This article originally appeared in Goldberg Segalla’s Product Liability Playbook. Read the issue here.
From the manufacturer to the distributor to the retailer, most products pass through numerous hands before reaching the consumer. If a defect causes an injury, the obvious target is the manufacturer. But what if the manufacturer is unknown, bankrupt, broke, or unavailable?
In states like Pennsylvania, the whole chain of distribution can be strictly liable as “sellers” that put a defective product into the stream of commerce. Traditionally, each could be responsible for an equal share of all of the damages, much like handing a waiter a stack of credit cards to cover a bill, regardless of how much each individual cardholder ate.
Strict liability is a “no fault” concept with the rationale that a consumer is most protected when all sellers must sell defect-free products regardless of whether they exercised due care. Bankrupt defendants were often disregarded, leaving more to shoulder for those companies still standing. (See Ottavio v. Fibreboard Corp.)
In 2011, Pennsylvania passed the Fair Share Act, making each defendant liable only for its jury-decided percentage of liability (with some exceptions). Courts thereafter remained unsettled on whether the Fair Share Act applied to certain strict liability defendants. In 2014, the Pennsylvania Supreme Court issued Tincher v. Omega Flex, Inc., holding that negligence principles have a place in strict liability, rejecting that sellers are absolute “guarantors,” and requiring that sellers be reasonable in balancing the risk of harm and the costs of taking precautions.
Tincher presented unique challenges for asbestos cases in which claimants are often exposed to dozens of products over many years. In Roverano v. John Crane, Inc., the Superior Court (intermediate appellate) denied asbestos cases a “pass” on the Fair Share Act and remanded the case for the jury to determine the comparative fault of each defendant.
Roverano, an electric company worker, was exposed to a variety of asbestos products from 1971 to 1981 and developed lung cancer in 2013. At trial, the jury was charged with determining only if Roverano was exposed to asbestos from each defendant, and whether such exposure caused his lung cancer. Eight defendants were left standing on the verdict sheet and each was stuck with a one-eighth hit of a $6.4 million verdict. The defendants contended that liability could and should be apportioned under the Fair Share Act, while the plaintiff responded that doing so would always be speculative. The Superior Court vacated the verdict, holding that the Fair Share Act mandates the factfinder to allocate liability among joint wrongdoers based on appropriate evidence. Accordingly, the Roverano court also directed that settled bankrupt defendants be on the verdict sheet to be apportioned fault.

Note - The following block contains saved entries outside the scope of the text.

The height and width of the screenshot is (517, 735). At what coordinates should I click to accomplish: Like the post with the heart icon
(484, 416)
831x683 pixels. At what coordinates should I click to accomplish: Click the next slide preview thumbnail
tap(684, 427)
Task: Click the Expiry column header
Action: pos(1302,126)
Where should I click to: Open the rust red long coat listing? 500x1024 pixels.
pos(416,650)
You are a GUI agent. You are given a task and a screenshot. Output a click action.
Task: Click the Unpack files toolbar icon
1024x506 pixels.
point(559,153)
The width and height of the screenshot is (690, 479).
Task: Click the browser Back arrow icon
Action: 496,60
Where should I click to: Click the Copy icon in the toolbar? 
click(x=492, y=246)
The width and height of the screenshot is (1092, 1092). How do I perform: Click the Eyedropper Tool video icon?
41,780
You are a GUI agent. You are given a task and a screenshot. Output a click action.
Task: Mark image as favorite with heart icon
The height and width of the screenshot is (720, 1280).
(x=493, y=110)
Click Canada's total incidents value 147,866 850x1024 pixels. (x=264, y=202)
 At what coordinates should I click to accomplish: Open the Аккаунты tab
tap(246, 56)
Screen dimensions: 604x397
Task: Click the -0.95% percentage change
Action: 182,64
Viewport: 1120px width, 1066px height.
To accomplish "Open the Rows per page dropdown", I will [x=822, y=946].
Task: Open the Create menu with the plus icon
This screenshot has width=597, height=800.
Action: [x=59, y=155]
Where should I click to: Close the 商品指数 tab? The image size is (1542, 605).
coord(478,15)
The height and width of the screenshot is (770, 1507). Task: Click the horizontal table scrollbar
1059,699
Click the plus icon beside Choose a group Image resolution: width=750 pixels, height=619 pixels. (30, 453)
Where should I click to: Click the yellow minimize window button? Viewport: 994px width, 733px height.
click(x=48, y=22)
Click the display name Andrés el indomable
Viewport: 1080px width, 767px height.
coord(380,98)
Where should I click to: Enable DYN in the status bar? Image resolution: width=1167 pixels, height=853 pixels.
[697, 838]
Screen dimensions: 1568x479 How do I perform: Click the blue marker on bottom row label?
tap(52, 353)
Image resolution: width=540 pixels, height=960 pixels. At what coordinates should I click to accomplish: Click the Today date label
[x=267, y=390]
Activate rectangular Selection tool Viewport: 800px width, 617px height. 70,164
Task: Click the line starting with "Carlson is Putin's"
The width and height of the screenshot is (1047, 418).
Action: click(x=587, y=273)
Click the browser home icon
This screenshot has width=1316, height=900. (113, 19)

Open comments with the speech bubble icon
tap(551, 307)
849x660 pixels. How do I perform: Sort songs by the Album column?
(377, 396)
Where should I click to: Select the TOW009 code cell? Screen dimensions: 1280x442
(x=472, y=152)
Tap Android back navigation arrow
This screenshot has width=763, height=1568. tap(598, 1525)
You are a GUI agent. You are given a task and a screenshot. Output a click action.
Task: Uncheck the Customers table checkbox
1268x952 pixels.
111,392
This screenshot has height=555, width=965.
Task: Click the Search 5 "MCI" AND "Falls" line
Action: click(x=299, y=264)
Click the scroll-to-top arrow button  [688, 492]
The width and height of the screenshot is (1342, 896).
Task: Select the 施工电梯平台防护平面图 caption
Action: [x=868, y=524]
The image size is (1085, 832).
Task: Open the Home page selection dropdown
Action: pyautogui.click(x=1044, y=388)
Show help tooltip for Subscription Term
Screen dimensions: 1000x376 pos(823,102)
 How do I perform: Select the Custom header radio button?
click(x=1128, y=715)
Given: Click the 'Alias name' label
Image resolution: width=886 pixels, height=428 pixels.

This year, the Pennsylvania Supreme Court heard arguments on the plaintiff’s appeal of Roverano, and a decision is expected soon. The implications for all strict-liability defendants are profound. Claims against defendants in a chain of distribution present similar challenges as those against asbestos defendants in that distinct conduct is hard to quantify, and developing theories of apportionment may require thoroughness and creativity. A ruling to support the sweeping reach of the Fair Share Act in Roverano may bring fairness to sellers in the chain with the least involvement in any alleged defect, and will allow defendants to share the verdict sheet with certain bankrupt entities. This approach could develop alongside Tincher, making a risk utility analysis more dynamic and opening the door to new defenses.
Or, the Supreme Court could uphold the traditional approach, possibly limiting the holding to asbestos cases (which would continue the uncertainty for the rest). If multiple strict-liability defendants are subject to per capita apportionment, it would be consistent with Pennsylvania’s refusal to adopt middle-man defenses such as the “innocent seller” or the “sophisticated user” doctrines, and refusal to protect sellers of used products against strict liability claims. (See Frey v. Harley Davidson Motor Co.)
Chain-of-distribution clients defending products in Pennsylvania should be advised of the current unknowns and provided with alternative evaluations based on possible outcomes of the Pennsylvania Supreme Court’s decision. Joining new parties should be encouraged, regardless of their financial exposure, and discovery should focus on increasing the comparative fault of other parties. For many deep-pocketed middle-man companies, a decision for the Fair Share Act could significantly reduce exposure. On the other hand, if a traditional, “per capita” approach is upheld in strict liability, the seller could get stuck with the bill.